== Segment start ==

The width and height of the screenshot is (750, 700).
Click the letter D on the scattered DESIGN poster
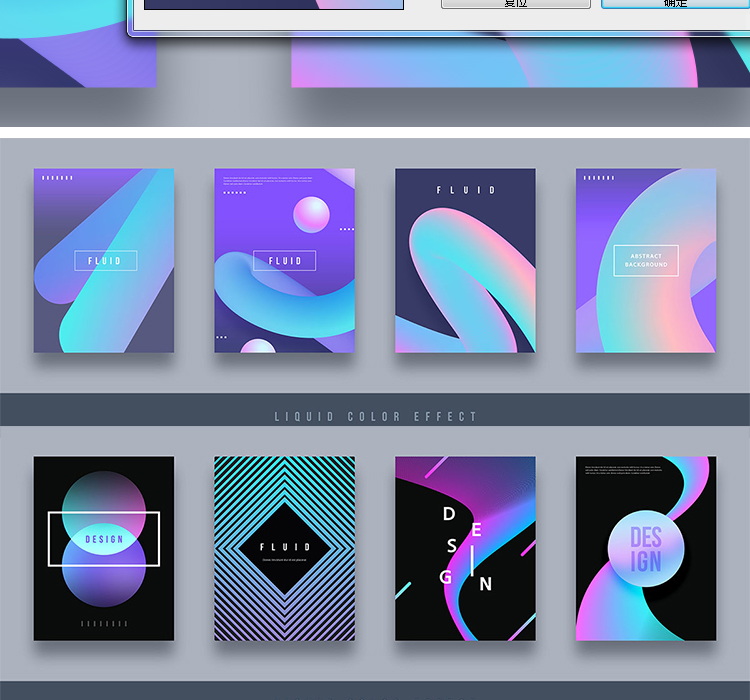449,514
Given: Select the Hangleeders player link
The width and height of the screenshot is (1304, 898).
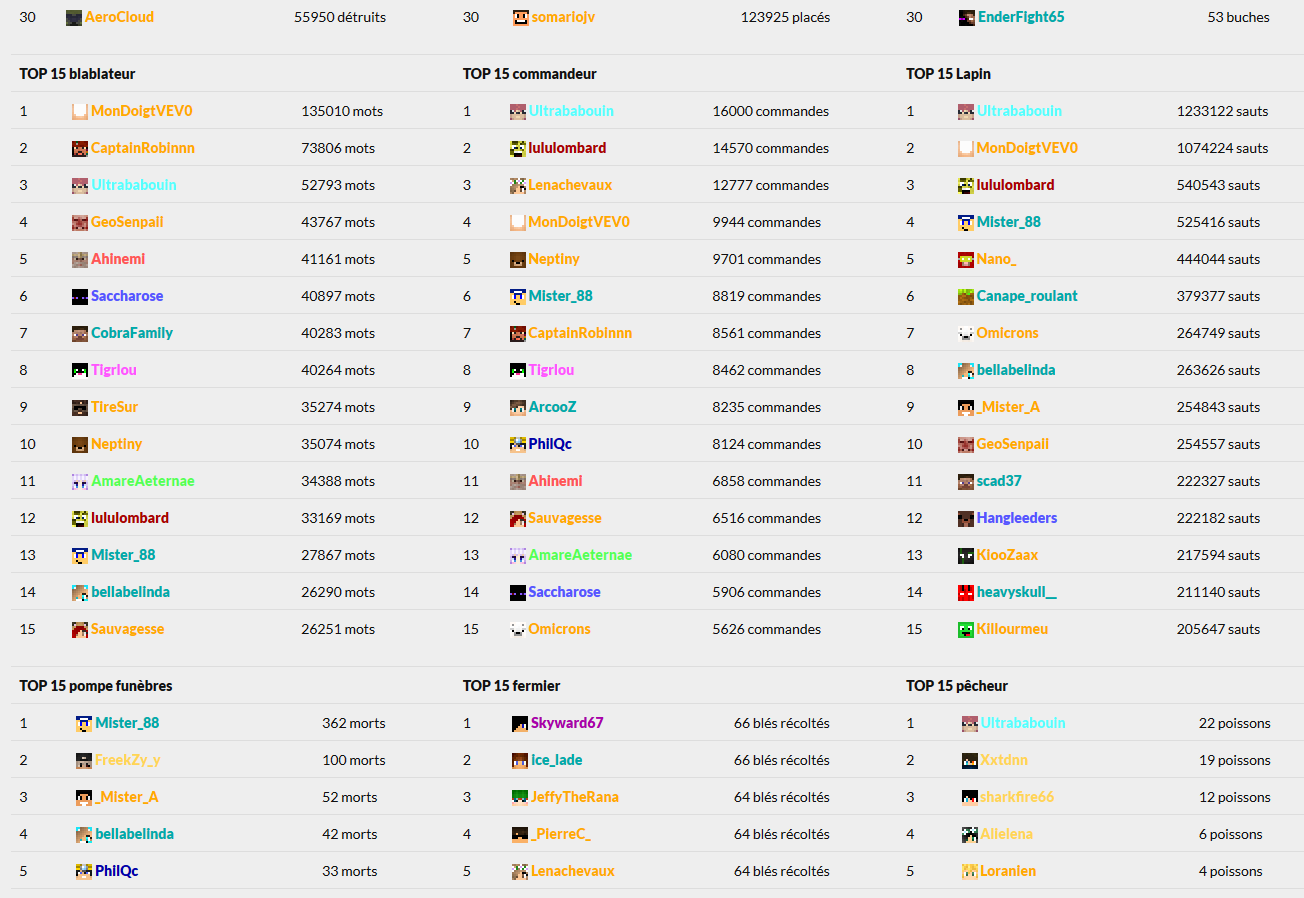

== Segment end ==

Task: Your copy should hold exactly the lines from the line bearing "Given: Select the Hangleeders player link" through the end of the data, both included, and no pictures or anything further.

Solution for this task:
Given: Select the Hangleeders player link
The width and height of the screenshot is (1304, 898).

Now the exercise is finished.